IMPROVISATION IS THE WAY FORWARD – With athletics confined to their homes around the world in a coronavirus lockdown, one French runner managed to run a full Marathon back and forth on his balcony despite it being only seven metres long.
ELISHA NOCHOMOVITZ wanted to show it’s possible to stay fit as the coronavirus containment measures kicked in and he also wanted to lighten the mood.
The 26.2 miles effort took him six hours and 48 minutes despite feeling nauseous and being worried about the stamping noise he was making above his neighbours rooms.
WHEN THIS IS ALL OVER – It has just been announced that as the World Cross Country Chamionships is in Australia are on 20 March 2021, the Inter Counties in Loughborough will be on 20 February and the National Cross Country Championships will be at Parliament Hill on 6 March. Elsewhere the National Cross Country Relay Championships in Mansfield are on 31 Ocober 2020, European Trials are on 28 November and the European Championships in Dublin on 13 December.
CAN YOU HELP PLEASE – During the period when all competitions are suspended, I will do my upmost in keeping the Newsletter information and other content going.

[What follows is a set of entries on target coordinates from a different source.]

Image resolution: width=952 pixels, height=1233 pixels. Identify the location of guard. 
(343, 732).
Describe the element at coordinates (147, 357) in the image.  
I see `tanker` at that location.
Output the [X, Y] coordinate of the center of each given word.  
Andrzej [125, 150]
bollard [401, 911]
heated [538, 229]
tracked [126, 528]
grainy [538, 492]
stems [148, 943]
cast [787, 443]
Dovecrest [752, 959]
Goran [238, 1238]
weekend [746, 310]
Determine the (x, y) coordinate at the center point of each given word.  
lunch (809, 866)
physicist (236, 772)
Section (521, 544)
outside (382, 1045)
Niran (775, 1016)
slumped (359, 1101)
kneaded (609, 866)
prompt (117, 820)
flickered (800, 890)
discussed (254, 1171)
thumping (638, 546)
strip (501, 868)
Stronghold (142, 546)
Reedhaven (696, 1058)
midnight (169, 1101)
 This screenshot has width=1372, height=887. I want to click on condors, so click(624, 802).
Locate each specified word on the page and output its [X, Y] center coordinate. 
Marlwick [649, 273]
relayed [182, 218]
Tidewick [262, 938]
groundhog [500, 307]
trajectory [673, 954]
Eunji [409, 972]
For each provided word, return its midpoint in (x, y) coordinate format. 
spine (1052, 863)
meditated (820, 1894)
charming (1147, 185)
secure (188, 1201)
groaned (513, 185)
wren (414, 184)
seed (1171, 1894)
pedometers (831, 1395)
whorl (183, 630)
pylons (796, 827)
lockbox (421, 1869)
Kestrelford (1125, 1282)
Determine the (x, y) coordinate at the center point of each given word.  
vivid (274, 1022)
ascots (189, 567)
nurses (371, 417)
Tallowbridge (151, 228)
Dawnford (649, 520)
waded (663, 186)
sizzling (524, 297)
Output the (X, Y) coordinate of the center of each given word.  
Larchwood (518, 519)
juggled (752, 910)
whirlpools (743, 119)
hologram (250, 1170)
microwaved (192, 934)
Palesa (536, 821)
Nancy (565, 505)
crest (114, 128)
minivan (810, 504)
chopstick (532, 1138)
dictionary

I would welcome any contributions From Yourselves, any impending marriages, or additions to the family, any running or competing incidents, also past warm weather training/holidays (No Club 24 please).
PARKRUN 5K RESULTS – Currently Suspended
PARKRUN – Can you make sure that you are registered as ‘Shaftesbury Barnet Harriers’, as the link I use to select all results only shows SBH athletes. If anyone is also officiating can you please contact me, and advise me where and when.
UPCOMING SHAFTESBURY BARNET HARRIERS FIXTURES AND OTHER FOR THE NEXT 4 WEEKS – Due to the Coronavirus situation, all fixtures until the end of April and part May have been cancelled. We have also been advised that the Lee Valley Athletic Centre fixtures have been cancelled until the End of May
PHOTOGRAPH’S – From time to time we have photographs of our members taken at meetings or presentations which we would like to use both on the website or incorporated within our report to our local newspaper. Can you please let me know if you do NOT want your photograph to be used. Also, I would appreciate if you could send me any photographs, which I can then publish on the website and newsletter.
CLUB EMBROIDERED RED HOODIES – Currently there are now over 500 Hoodies in circulation, this is the link giving details on how you can order your Club Hoody for £35, which includes having your name embroidered on the front Club Hoodies Updated 01-07-19
FACEBOOK – Photographs can be found on the SBH page.
CURRENT DISTRIBUTION OF SHAFTESBURY INFORMATION – Currently I notify members (by email) using “MailChimp”. The reason I changed, was in November 2017 “Gmail” put a limit of 100 addresses that users could send to in a 24-hour period, and currently I send to approximately 850 members each issue.
On seeking technical advice “MailChimp” was recommended as the best way for SBH to go forward. There is one thing you should be aware off is that when you receive an email from me, the footer at the bottom has 4 options, of which one is “Unsubscribe Me From List”. Could I ask you not to select this as if you do you will be automatically removed from my distribution list.
SBH PRIVACY STATEMENT – In becoming a member, SBH will collect certain information about you. Can you please read the attached ‘Privacy Statement’ which contains Information on General Data Protection Regulations – SBH Privacy Statement Final April 2018
ALLIANZ PARK – Main Switchboard telephone number is 0203 675 7250.
CHARGES FOR USING ALLIANZ PARK – Currently the stadium is closed for athletics until the 31 May.